I hear that VectorWorks 11 is the shiznit concerning CAD on the Macintosh:
http://www.nemetschek.net/

CAD programs in general are going to be pretty expensive, due to the amount of power they harness.  It's on par with professional video editing software: expensive, expensive, expensive.


----------



## perfessor101 (Jan 5, 2005)

Take a close look at Sketchup. It is not what most people traditionally think of when they talk about architectural or interior design software, but it is extremely powerful tool for very rapid creation of 3D renderings and moderately priced at $495. They do have a free downloadable demo that you can try. I don't do enough of that kind of work to justify the price, but I wish I could because it is so fun and satisfying to use.
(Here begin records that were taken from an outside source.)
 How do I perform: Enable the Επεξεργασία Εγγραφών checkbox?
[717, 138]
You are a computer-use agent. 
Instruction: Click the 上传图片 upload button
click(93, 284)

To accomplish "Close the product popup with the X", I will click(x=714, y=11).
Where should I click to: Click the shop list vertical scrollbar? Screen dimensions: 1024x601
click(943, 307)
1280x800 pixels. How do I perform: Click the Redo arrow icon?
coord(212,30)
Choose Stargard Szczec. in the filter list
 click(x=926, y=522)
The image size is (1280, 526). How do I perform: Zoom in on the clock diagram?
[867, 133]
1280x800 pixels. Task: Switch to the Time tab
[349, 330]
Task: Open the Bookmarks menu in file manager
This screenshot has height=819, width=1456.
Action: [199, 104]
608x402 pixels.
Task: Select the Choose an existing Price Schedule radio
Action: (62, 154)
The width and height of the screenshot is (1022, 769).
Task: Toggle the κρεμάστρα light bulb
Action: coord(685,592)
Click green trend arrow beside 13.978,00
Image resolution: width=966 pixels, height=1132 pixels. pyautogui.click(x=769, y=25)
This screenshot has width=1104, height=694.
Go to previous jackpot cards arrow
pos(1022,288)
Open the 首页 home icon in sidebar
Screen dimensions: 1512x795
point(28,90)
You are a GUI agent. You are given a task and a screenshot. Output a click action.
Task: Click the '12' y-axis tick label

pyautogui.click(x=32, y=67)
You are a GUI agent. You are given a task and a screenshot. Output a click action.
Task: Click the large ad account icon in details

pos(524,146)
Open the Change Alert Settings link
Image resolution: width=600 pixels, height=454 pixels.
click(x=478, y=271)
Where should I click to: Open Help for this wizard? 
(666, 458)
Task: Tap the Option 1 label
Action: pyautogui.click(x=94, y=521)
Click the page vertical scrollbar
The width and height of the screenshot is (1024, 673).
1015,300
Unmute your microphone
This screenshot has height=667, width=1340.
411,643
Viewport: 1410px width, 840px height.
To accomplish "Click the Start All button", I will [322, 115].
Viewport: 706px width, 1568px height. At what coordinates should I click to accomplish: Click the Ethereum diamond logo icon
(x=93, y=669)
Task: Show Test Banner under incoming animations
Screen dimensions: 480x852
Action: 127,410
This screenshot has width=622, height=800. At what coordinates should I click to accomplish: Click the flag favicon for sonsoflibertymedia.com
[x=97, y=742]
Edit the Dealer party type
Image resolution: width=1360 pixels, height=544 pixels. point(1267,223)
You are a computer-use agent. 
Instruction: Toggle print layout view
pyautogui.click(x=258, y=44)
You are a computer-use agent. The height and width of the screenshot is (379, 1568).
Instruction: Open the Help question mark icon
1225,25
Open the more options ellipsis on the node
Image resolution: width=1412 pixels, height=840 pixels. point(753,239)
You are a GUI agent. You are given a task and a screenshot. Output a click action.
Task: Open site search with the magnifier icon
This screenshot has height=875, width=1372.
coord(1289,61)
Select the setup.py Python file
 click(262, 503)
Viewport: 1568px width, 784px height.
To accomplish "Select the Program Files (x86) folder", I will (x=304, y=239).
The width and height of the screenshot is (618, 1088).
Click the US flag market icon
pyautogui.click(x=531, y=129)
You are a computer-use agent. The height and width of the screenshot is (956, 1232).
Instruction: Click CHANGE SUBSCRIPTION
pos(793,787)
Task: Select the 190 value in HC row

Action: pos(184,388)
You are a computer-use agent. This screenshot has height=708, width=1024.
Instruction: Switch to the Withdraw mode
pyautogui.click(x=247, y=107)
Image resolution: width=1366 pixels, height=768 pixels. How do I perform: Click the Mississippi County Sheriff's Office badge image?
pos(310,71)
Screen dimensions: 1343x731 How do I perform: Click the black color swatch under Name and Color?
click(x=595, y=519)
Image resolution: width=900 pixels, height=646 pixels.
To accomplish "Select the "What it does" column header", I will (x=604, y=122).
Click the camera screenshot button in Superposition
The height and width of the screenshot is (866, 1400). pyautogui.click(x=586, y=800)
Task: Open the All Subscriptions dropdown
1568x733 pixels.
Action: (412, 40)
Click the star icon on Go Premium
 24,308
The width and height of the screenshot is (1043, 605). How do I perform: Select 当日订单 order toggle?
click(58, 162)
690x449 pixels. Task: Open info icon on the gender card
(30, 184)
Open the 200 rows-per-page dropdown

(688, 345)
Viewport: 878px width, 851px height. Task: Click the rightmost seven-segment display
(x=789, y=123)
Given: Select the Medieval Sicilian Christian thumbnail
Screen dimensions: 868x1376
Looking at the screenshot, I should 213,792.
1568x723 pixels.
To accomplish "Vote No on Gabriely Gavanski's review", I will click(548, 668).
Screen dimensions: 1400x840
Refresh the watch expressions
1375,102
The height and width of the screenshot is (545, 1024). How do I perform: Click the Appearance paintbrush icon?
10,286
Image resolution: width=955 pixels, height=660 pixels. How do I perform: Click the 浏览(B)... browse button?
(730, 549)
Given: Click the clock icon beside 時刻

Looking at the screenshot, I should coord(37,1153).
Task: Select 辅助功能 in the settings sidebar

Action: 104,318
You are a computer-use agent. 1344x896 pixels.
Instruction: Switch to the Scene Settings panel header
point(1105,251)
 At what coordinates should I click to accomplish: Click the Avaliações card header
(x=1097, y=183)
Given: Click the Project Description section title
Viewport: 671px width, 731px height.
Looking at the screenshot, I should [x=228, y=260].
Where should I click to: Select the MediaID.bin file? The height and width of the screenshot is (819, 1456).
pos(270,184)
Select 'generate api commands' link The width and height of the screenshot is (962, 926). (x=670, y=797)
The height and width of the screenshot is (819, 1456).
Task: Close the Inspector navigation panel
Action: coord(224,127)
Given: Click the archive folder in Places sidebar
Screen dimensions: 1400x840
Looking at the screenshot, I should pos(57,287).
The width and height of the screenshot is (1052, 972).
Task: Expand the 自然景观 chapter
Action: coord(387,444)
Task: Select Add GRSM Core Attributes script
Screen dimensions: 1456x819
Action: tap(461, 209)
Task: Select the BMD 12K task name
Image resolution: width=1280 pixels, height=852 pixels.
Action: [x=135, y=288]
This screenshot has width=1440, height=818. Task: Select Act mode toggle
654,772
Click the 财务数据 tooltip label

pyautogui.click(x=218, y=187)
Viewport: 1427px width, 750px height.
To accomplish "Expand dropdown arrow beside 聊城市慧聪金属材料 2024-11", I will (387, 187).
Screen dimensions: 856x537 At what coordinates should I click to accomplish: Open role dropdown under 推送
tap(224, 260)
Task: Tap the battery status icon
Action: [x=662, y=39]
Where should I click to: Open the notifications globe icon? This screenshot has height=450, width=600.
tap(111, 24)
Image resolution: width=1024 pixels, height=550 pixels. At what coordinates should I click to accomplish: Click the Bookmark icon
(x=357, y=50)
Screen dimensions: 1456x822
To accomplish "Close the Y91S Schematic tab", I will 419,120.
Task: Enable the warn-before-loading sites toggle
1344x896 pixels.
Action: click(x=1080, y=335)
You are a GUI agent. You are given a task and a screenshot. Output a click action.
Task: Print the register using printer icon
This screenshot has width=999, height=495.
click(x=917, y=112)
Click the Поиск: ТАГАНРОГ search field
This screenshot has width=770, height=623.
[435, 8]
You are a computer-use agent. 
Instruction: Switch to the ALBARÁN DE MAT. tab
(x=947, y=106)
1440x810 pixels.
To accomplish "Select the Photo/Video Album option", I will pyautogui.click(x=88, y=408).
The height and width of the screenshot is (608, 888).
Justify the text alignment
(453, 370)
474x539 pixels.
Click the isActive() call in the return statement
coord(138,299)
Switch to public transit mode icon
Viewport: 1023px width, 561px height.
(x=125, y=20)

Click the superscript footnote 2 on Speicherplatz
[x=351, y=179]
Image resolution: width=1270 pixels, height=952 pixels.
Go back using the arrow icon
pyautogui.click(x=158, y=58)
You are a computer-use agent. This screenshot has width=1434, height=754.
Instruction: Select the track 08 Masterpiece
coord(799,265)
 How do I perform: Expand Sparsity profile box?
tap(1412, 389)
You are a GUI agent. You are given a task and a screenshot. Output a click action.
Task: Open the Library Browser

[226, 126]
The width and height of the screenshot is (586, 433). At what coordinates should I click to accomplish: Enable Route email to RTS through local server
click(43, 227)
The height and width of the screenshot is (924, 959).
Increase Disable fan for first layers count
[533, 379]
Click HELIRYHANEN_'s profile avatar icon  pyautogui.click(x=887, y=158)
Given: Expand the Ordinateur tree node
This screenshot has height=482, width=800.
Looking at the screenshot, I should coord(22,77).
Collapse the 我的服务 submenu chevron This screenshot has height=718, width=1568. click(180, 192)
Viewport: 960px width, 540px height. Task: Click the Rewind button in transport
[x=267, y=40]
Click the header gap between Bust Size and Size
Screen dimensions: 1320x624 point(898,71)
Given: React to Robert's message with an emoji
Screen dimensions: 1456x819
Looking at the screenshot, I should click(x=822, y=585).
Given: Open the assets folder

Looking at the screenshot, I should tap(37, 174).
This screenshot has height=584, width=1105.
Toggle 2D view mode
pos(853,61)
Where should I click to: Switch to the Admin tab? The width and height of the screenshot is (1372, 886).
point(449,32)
Even if you need a more traditional app like VectorWorks ($760) you would probably want Sketchup in your bag of tools.


----------



## mdnky (Jan 6, 2005)

There's also PowerCADD.  

Not sure if this would work, but University of Cincinnati's DAAP students use FormZ on PowerBooks.  It's their requirement for undergrad and grad Architectural students, as well as their Interior Design students.   I mention UC because they're ranked #1 nationally (been there a few years) by DesignIntelligence for their Interior Design program, and #2/#6 (undergrad/grad) for their Architecture program.  Evidentially FormZ works well for them.


----------



## granthac (Jan 6, 2005)

Both Form-Z and Sketch up are fine programs... I use both of them on a pretty regular basis.  Form-Z is great for super high quality 3d renderings, while sketchup is great for getting 3D concepts out of your head quickly and on to 'paper'.  ArchiCAD is the best for drafting purpose, and you can export to Form-Z for finishing of renderings.   Also Artlantis works very nicely with ArchiCAD 'finishing' interior renderings.  Are you going to be using this for commercial stuff??  If not look into bit torrents...


----------



## Pengu (Jan 6, 2005)

for simple stuff there is omnigraffle pro, otherwise i suggest you try the Canvas demo..


----------